A professor of electrical engineering at Portsmouth Polytechnic in England, Dr. Billingsley has gained some notoriety in the past by sponsoring MicroMouse competitions - contests where robot mice ''race'' to the center of a labyrinth. Now, however, ''the robots have simply gotten too good,'' he explains.
The first robot mice took 15 minutes or more to puzzle their way through the maze, but these days the winners take 30 seconds or so, the dapper electrical engineer reports. So he decided robotmakers needed a bigger challenge, and this new form of ping-pong was born.
What the good professor has in mind is something much more modest than arming ''Star Wars''-like robots with table-tennis paddles and turning them loose to serve and volley on an official-size ping-pong table. Such a feat is well beyond the state of the art. Instead, the game will be tailored to the more limited abilities of current machines.

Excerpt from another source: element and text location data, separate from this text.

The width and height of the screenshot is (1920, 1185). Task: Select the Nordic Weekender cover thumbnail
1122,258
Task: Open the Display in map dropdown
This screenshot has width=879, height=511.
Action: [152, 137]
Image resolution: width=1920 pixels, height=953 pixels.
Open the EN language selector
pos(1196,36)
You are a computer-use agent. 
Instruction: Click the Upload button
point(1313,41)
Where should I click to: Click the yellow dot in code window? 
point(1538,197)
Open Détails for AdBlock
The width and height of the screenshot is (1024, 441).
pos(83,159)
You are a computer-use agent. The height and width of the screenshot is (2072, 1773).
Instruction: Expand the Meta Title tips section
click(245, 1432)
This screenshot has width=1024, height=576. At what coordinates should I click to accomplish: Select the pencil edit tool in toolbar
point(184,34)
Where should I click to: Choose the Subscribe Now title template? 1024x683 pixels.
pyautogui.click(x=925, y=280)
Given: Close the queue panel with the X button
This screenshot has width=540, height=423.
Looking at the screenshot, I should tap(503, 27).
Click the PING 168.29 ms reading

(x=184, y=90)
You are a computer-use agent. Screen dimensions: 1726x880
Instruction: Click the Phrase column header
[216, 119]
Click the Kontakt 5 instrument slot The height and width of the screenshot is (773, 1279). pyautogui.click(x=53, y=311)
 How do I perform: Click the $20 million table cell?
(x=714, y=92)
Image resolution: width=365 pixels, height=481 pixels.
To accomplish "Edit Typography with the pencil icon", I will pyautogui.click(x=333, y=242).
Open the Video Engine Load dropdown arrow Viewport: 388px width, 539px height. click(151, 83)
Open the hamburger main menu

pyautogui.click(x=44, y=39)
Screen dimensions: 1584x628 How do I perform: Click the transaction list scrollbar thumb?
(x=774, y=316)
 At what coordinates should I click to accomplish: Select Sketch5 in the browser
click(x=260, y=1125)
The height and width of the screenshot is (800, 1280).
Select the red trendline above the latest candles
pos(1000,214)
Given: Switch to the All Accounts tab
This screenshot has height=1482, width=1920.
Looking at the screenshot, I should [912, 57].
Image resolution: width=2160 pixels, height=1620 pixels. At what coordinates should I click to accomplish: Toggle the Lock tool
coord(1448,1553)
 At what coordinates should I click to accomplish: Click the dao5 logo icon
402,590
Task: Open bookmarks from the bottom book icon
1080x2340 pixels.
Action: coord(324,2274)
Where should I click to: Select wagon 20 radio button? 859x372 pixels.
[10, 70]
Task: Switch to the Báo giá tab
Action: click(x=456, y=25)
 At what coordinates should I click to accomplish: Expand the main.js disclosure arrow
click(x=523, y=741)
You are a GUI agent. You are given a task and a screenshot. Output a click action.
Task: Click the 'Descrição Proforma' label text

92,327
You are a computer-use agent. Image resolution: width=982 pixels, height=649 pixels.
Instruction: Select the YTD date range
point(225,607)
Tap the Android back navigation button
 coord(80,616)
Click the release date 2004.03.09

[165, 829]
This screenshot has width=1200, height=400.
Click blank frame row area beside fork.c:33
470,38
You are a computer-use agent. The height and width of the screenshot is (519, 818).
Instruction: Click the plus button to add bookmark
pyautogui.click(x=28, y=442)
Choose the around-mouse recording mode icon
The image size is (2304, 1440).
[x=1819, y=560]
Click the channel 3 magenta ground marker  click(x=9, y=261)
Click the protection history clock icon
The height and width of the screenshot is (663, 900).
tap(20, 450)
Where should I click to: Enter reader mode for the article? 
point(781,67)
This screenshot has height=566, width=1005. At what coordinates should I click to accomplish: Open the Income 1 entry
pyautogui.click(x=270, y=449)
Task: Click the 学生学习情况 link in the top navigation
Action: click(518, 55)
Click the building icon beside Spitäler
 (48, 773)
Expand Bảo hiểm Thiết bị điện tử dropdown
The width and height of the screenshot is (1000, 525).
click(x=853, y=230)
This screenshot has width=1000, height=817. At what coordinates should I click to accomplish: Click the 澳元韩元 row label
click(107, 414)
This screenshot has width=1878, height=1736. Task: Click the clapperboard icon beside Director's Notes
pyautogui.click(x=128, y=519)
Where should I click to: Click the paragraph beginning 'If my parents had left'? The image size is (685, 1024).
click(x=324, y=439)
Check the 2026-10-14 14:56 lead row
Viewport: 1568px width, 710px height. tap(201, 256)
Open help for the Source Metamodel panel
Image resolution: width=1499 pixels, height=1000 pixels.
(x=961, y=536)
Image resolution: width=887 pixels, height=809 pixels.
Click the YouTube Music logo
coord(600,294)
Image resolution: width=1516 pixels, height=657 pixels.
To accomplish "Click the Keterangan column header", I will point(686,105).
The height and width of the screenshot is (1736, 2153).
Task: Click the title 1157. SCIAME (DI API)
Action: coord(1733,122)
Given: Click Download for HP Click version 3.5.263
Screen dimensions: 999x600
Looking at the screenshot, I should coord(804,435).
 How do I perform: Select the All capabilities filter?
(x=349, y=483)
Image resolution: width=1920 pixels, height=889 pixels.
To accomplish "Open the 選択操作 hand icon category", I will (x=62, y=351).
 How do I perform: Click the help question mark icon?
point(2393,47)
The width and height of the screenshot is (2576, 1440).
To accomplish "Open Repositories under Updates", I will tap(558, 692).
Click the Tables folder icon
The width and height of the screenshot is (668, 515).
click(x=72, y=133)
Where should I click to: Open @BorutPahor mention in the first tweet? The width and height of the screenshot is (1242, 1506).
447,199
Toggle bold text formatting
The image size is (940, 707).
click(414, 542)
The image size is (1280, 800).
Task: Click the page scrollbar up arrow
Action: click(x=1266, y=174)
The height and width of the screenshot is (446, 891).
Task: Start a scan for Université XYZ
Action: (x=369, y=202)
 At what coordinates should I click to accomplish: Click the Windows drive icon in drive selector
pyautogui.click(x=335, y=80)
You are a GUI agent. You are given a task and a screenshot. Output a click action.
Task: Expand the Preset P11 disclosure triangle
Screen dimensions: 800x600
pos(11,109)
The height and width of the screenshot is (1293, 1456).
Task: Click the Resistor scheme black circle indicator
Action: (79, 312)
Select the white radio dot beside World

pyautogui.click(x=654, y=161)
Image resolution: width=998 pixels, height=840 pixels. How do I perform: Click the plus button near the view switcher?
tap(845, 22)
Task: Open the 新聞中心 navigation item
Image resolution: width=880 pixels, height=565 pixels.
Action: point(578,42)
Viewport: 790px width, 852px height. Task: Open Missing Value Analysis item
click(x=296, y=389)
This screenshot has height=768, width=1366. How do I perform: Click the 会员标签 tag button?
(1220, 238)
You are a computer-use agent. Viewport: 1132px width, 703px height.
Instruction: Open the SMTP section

The one-armed mechanical gamesters will compete on a table 6 feet (2 meters) long by 20 inches (50 centimeters) wide. They will be armed with paddles that cannot exceed a circle 5 inches in diameter.
From a robotics point of view, one of the most difficult problems the game poses is that of vision: acquiring, tracking, and analyzing the optical image of the ping-pong ball. The mechanics of sticking a paddle in the ball's way is relatively straightforward.
To reduce these visual problems from prohibitive to just difficult, high lobs are outlawed: The ball must pass no more than 20 inches above the 10-inch net so the competitor does not loose sight of it. The tiny sphere will be put into play each rally from a specific spot at the center of the table so the contestants can start with their ''eyes'' firmly on the ball. And the net will be transparent so the robots never lose sight of their bouncing target.
The first such match will take place next year in London at the annual Computer Fair exhibition, and Billingsley has already received 30 serious inquiries.
''I imagine that, at first, the best defender will win,'' the engineer says. Simply hitting the ball consistently back to the center of the table will be a big enough challenge. Next, he foresees robots being refined so that they start aiming for the corners, trying to win points by positioning their shots. Finally , the mechanical contenders may begin trying to put spin on the ball. By then it may be time to move on to a more difficult game.
The serious purpose behind competitions such as this is to stimulate people to improve the capabilities of low-cost robots. For instance, it should encourage the development of inexpensive vision sensors and software for tracking moving objects.
(Those interested in taking up Dr. Billingsley's challenge can write to him at the Department of Electrical Engineering, Portsmouth Polytechnic, Anglesea Road, Portsmouth, England, PO1 3DJ.)
Who knows? This might be the first step toward the Robot Olympics. Perhaps even professional robot sports: After all, although robot athletes will undoubtedly be expensive to build, they could be programmed never to turn free agent.